Tighter regulations like Dodd-Frank, Basel III, Data Protection and from a local regulatory perspective, Corporate Governance, Financial Consumer Protection Regulations, which demand greater transparency, have driven the change. Technology has also played a role. AI and analytics allow us to monitor real-time risk and act before problems escalate. The function has matured, driving ethical leadership and better decisions. Also, digital banking has brought new risks like cyber threats and third-party exposures, and for global institutions, aligning international standards with local rules remains a constant balancing act. These pressures have elevated compliance as a strategic voice at the table.
“I’ve learned to expect resistance, but how we respond matters,” De Silva said. “When compliance is trusted and engaged early, risks are managed before they grow. Leadership sets the tone; clear communication helps others see we’re working toward the same goals. Adaptability is essential. The landscape will keep shifting, and we must stay ahead of it. Compliance has shown that it’s more than a safeguard: it’s a key part of responsible growth. Keeping the conversation open and aligned with business goals makes that possible,” De Silva noted in a recent interview, excerpts of which follow:
As Compliance Risk Country Officer, you oversee Citi’s Compliance Risk Management Programme. What are your biggest challenges in ensuring global policies align with local regulations, given the current dynamics of the economy?
Regulatory uncertainty in Sri Lanka demands constant attention. Shifting economic conditions bring sudden changes in rules, and staying aligned with local and global standards requires continuous monitoring and constant engagement with regulators. We adjust quickly, ensuring compliance without slowing down the business.
Applying Citi’s high global standards locally takes careful judgement. It is important to uphold these expectations while ensuring operations remain smooth and efficient. Foreign exchange controls add pressure, especially during economic stress, but we remain fully compliant: every transaction is scrutinized against local rules and broader obligations.
The evolving economy has heightened credit, operational, and financial crime risks. We work closely with risk and business teams to adjust policies without disrupting legitimate activity. This collaboration helps us manage risks with precision.
We prioritize open, proactive engagement with regulators. It’s not just about compliance but building trust and finding common ground. Internally, we do the same, ensuring teams understand their responsibilities and why they matter. Clear communication and ongoing education help make compliance part of the culture.
How do you balance regulatory compliance with business growth, ensuring Citi remains compliant and competitive in the market?
Balancing compliance with growth is a constant challenge, but it becomes a competitive edge when done right. At Citi, compliance is built into business decisions, guided by a risk-based approach that targets what matters most without stifling innovation.
Early involvement helps us shape solutions and avoid roadblocks. We focus on high-risk areas and stay flexible where risk is low, enabling the business to move quickly and responsibly.
We engage frequently with regulators to stay ahead of changes and build trust. Technology like AI, automation, and data-driven monitoring boosts speed and oversight. Internally, we emphasize culture, showing teams that compliance drives growth, not blocks it.

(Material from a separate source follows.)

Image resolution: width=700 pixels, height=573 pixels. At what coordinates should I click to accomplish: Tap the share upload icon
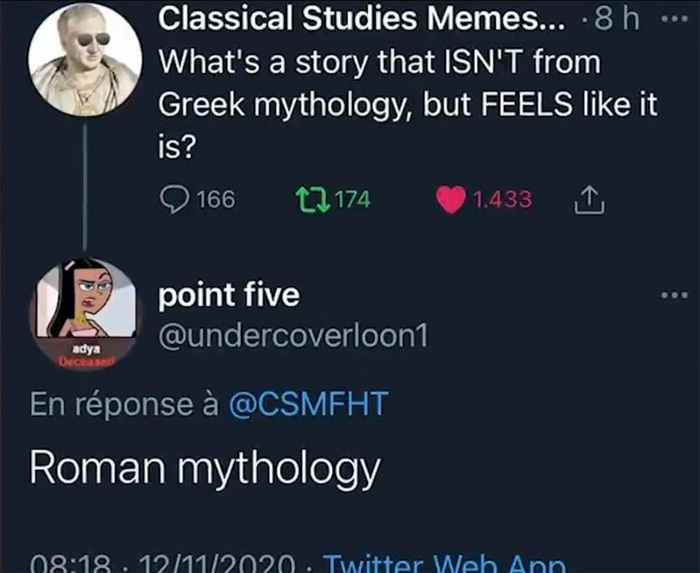(x=589, y=199)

Agility is key. We adapt global standards to local needs, keeping compliance relevant, practical, and central to Citi’s resilience and long-term success.
How would you describe your experience at Citi in terms of opportunities, growth, and leadership?
Compliance demands tough calls and a strong ethical compass. It’s about protecting the organization, not challenging individuals. Trust and clear communication are essential, especially when the message is difficult.
At Citi, compliance is seen as a strategic partner, not just a checkbox. That recognition reinforces our purpose.
I encourage my team to be fair and bold, take ownership when mistakes happen, and always ask when unsure. Questions lead to better decisions.
When people are empowered, they grow. I’ve seen my team gain confidence and step into leadership roles, and that growth is the most rewarding part of what I do.
What advice would you give aspiring compliance and risk management professionals who want to build a long-term career in this field?
Success in compliance depends on more than technical skills; it also requires strategic thinking, clear communication, and strong collaboration.
By understanding regulations and how the business operates, it will enable you to offer practical, risk-aware advice. Getting involved early has helped me shape decisions and manage risks before they escalate.
It is important to focus on making rules clear and relevant, which helps build support even in the face of resistance. Staying adaptable and using tools like AI and analytics is essential as new risks emerge.
A risk-based approach keeps our efforts focused, while integrity remains non-negotiable: ethics and the courage to speak up define the role.
At its core, compliance is about guiding sound decisions and building lasting trust.